Helene von Engelhardt (sometimes referred to by her married name Helene Pabst, sometimes Helene von Engelhardt-Schnellenstein; – ) was a Baltic German poet, writer and translator.

==Life and work==
Helene von Engelhardt was a member of the Baltic aristocratic family Engelhardt. She was born in Vileikiai, East Prussia (now Lithuania) and moved to Courland with her family when she was five. She had a happy childhood and was at first educated in her home, and then in Jelgava. Here she began her literary career with translations from Russian (Pushkin and Lermontov), Latvian folk poetry as well as French and English poetry into German. She also took private lessons in Latin. In 1869–1870 she was in Stuttgart, and became acquainted with writers Wolfgang Menzel, Ferdinand Freiligrath and Friedrich von Bodenstedt. In 1870 she moved with her family to Riga, where she began to study Greek. In the city she also met and married in 1876 German pianist and composer Louis Pabst (1846–1921).

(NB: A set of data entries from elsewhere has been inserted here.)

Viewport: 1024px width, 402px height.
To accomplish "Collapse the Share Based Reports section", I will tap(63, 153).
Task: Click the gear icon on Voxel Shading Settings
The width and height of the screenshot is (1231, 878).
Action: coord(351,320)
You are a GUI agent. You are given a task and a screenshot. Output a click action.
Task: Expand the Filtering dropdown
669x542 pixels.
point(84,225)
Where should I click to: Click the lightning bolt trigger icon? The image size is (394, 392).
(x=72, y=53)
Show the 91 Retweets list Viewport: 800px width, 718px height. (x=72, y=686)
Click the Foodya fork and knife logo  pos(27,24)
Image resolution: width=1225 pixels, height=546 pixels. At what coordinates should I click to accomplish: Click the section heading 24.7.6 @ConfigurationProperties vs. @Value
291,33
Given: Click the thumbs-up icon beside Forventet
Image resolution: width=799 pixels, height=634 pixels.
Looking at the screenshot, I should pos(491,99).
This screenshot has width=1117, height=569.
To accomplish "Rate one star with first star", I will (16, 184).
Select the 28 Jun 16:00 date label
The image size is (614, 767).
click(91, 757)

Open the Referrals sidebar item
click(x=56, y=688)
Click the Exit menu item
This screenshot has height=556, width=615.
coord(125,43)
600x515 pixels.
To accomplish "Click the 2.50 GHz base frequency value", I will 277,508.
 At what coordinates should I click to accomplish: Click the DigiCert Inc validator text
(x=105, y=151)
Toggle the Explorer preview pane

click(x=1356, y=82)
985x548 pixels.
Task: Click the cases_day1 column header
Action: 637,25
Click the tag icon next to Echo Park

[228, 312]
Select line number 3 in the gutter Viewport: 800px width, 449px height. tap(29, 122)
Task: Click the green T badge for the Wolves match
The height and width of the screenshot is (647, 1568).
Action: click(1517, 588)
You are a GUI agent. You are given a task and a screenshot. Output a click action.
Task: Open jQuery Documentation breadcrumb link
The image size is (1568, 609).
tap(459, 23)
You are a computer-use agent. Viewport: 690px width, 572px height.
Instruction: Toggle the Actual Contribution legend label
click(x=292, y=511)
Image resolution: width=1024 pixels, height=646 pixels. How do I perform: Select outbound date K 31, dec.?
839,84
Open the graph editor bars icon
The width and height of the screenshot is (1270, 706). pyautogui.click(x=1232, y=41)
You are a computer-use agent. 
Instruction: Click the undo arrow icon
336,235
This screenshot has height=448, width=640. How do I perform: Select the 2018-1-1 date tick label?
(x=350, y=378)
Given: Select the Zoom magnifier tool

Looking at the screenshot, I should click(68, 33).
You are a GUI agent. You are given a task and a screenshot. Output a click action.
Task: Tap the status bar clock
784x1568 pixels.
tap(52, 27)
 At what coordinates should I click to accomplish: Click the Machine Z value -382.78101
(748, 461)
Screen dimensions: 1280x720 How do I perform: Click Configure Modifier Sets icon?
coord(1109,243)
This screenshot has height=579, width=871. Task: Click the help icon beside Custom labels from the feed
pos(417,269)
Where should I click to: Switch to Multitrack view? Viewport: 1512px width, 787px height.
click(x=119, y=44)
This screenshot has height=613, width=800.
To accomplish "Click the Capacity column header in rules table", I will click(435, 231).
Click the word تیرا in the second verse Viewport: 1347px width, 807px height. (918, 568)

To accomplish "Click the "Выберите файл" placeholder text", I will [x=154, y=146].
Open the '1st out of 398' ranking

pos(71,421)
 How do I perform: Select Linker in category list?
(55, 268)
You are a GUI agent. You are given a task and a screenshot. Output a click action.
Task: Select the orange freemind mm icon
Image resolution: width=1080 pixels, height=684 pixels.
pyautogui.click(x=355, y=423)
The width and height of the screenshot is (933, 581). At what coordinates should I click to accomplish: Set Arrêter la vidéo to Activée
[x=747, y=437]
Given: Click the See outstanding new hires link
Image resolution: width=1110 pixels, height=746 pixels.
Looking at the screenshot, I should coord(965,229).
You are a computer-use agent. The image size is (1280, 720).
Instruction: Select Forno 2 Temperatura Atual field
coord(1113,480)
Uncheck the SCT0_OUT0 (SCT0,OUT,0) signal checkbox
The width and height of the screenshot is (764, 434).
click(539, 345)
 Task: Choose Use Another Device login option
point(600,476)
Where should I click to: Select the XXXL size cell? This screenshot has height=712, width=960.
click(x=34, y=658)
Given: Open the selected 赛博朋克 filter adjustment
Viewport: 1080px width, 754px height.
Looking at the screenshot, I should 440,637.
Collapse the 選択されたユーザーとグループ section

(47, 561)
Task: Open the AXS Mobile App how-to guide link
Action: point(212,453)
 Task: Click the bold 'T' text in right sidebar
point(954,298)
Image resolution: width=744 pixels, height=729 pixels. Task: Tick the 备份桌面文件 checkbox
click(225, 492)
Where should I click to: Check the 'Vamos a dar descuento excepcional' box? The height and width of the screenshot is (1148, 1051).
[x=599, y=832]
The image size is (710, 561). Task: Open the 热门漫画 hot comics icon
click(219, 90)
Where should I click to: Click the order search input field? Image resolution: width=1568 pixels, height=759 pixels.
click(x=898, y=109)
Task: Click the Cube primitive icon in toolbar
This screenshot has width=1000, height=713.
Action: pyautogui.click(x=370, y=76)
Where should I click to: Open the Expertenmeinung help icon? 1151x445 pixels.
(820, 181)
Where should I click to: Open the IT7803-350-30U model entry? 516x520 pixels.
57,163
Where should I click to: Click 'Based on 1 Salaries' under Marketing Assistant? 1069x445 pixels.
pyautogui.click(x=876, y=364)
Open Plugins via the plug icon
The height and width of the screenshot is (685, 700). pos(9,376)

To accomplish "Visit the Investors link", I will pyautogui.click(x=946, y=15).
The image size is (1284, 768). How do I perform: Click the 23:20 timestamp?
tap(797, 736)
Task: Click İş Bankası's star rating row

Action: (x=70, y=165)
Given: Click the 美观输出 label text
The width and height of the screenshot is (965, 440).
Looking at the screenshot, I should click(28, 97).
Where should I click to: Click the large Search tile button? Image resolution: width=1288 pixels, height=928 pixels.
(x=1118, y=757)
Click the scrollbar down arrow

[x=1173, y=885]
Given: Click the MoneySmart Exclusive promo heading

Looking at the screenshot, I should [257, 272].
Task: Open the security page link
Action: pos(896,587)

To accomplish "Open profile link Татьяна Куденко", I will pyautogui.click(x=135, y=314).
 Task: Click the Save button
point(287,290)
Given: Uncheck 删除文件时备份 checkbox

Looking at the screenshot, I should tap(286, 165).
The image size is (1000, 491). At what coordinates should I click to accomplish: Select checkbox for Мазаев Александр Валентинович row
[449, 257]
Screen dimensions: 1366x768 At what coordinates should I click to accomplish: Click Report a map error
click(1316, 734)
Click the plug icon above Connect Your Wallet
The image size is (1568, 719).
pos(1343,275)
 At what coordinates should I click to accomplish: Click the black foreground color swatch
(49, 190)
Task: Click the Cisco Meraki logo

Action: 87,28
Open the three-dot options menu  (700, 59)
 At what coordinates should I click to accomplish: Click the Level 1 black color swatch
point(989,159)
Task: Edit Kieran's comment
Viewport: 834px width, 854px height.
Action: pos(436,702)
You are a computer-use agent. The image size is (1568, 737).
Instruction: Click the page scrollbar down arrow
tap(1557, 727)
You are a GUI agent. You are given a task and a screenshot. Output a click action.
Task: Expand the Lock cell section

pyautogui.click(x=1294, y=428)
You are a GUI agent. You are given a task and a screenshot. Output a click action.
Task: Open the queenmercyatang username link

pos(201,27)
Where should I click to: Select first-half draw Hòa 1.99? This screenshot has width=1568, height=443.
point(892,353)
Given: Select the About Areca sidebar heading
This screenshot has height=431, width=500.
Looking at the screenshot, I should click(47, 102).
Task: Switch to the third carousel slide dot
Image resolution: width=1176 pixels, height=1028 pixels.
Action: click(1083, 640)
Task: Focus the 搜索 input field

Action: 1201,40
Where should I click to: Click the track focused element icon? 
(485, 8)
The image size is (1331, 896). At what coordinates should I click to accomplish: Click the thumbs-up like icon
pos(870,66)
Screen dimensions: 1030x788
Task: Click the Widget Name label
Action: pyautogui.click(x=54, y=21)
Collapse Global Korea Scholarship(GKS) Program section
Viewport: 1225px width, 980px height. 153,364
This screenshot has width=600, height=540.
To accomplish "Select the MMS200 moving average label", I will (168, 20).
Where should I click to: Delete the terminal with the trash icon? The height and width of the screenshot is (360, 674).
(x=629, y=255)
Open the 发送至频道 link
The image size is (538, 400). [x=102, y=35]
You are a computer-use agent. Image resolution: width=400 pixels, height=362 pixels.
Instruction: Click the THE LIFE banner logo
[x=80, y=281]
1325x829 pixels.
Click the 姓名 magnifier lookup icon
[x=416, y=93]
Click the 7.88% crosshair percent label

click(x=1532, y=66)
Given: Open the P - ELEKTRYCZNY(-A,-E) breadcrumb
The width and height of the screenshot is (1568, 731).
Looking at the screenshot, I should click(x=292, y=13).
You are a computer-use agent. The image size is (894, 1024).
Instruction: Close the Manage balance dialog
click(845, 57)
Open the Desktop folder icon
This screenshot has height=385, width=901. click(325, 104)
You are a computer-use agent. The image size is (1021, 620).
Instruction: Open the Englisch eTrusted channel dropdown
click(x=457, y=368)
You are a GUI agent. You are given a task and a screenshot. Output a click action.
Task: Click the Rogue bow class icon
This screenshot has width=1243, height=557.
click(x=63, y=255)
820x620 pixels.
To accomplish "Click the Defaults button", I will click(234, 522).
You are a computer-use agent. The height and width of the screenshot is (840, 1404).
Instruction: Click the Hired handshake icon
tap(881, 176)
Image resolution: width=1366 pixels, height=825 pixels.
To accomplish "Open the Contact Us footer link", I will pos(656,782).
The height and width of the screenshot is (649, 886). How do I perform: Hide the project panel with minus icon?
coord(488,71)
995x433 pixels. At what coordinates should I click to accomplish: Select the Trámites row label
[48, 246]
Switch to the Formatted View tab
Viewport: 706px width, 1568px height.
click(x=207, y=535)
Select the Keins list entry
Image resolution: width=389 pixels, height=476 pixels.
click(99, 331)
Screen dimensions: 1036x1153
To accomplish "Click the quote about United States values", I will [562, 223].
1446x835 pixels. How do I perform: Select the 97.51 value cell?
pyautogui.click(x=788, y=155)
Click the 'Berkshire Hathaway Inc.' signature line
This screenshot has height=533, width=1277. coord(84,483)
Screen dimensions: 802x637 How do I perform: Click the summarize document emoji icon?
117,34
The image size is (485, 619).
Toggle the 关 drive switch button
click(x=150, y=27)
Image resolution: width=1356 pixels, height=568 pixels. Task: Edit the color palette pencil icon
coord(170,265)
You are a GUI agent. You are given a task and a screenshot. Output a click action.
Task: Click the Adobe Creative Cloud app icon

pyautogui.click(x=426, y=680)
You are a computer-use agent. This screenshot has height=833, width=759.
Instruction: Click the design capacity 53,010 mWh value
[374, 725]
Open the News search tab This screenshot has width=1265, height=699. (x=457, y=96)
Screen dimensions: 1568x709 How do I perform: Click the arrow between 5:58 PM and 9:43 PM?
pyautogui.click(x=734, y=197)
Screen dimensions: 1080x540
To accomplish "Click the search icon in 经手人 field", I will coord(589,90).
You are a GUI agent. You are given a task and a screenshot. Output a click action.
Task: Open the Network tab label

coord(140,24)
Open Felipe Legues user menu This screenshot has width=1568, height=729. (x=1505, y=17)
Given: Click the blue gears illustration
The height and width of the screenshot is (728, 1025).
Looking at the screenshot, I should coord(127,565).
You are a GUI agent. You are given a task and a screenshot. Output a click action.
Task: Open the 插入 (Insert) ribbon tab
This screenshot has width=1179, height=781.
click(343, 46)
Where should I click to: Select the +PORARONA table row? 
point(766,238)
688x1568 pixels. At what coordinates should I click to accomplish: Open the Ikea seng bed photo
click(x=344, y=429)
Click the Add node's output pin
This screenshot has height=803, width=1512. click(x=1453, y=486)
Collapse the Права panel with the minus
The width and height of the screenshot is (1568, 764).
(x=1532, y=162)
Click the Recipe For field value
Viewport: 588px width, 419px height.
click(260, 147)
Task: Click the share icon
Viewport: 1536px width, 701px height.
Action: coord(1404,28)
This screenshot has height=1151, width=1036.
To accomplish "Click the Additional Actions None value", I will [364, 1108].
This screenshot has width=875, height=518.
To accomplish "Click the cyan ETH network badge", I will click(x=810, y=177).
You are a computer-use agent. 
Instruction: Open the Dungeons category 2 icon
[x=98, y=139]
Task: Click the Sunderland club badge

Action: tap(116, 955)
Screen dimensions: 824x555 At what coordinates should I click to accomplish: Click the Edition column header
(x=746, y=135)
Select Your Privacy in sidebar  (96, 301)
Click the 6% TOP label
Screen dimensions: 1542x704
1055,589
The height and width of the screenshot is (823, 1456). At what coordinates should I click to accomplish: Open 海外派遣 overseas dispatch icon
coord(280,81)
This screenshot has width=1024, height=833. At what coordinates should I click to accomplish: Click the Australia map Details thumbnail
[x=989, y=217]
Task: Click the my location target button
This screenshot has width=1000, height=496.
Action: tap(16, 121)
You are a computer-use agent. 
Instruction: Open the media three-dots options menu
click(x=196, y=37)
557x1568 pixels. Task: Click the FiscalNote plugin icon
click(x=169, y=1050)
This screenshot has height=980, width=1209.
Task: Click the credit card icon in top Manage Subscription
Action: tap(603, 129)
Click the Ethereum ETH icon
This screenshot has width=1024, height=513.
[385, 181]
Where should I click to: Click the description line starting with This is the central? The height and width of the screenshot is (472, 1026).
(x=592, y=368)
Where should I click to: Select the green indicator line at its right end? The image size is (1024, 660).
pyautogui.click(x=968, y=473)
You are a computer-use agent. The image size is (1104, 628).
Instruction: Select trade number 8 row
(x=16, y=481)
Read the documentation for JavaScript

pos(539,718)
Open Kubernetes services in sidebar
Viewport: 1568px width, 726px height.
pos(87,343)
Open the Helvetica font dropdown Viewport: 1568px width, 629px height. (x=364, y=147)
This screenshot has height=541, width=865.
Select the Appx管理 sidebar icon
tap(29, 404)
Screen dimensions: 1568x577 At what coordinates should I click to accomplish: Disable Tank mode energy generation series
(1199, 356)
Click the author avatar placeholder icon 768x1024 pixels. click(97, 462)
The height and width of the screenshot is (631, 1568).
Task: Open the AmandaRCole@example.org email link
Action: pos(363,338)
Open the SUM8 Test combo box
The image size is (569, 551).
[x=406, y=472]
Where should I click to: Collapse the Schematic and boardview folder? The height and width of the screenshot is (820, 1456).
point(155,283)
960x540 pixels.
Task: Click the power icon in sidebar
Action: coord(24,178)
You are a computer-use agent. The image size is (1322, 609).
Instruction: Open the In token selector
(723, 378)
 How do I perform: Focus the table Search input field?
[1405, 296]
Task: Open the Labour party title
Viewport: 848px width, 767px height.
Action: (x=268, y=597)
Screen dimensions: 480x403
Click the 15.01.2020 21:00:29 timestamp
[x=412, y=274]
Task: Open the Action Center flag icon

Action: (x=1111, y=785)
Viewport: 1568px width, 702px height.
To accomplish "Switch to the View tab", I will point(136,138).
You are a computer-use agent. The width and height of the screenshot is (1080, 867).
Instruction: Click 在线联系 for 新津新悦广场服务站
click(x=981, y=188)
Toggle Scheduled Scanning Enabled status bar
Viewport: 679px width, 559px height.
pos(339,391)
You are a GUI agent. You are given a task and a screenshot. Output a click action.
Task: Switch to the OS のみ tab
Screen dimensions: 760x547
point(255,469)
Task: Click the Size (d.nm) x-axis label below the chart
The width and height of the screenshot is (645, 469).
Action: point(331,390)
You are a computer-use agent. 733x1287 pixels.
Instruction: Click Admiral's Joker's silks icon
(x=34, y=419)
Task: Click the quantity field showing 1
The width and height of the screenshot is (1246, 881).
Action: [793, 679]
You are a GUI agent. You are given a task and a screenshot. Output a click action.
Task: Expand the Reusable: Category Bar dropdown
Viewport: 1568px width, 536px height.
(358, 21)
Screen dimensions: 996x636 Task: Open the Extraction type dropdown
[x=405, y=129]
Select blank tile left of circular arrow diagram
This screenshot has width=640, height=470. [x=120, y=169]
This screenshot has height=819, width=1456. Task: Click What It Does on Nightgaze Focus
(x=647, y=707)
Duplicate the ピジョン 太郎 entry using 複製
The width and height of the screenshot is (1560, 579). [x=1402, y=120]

From 1878 the couple travelled widely, playing the piano together at concerts, and spent time in Vienna, Budapest, Leipzig, Stuttgart, London, Saint Petersburg and Moscow, and spent three years in Melbourne.

==Selected writings==
- (1885): Gedichte, in: Richter, Eugen (1885): Dichterstimmen aus Baltischen Landen
- (1906): Zeichnungen eines Fahrenden. Novellen, Studien und Erinnerungsblätter. 2 vols.
- (1903): Meine Stärke und mein Schild
- (1894): Gedichte
- (1894): Windesrauschen. Epische Dichtungen.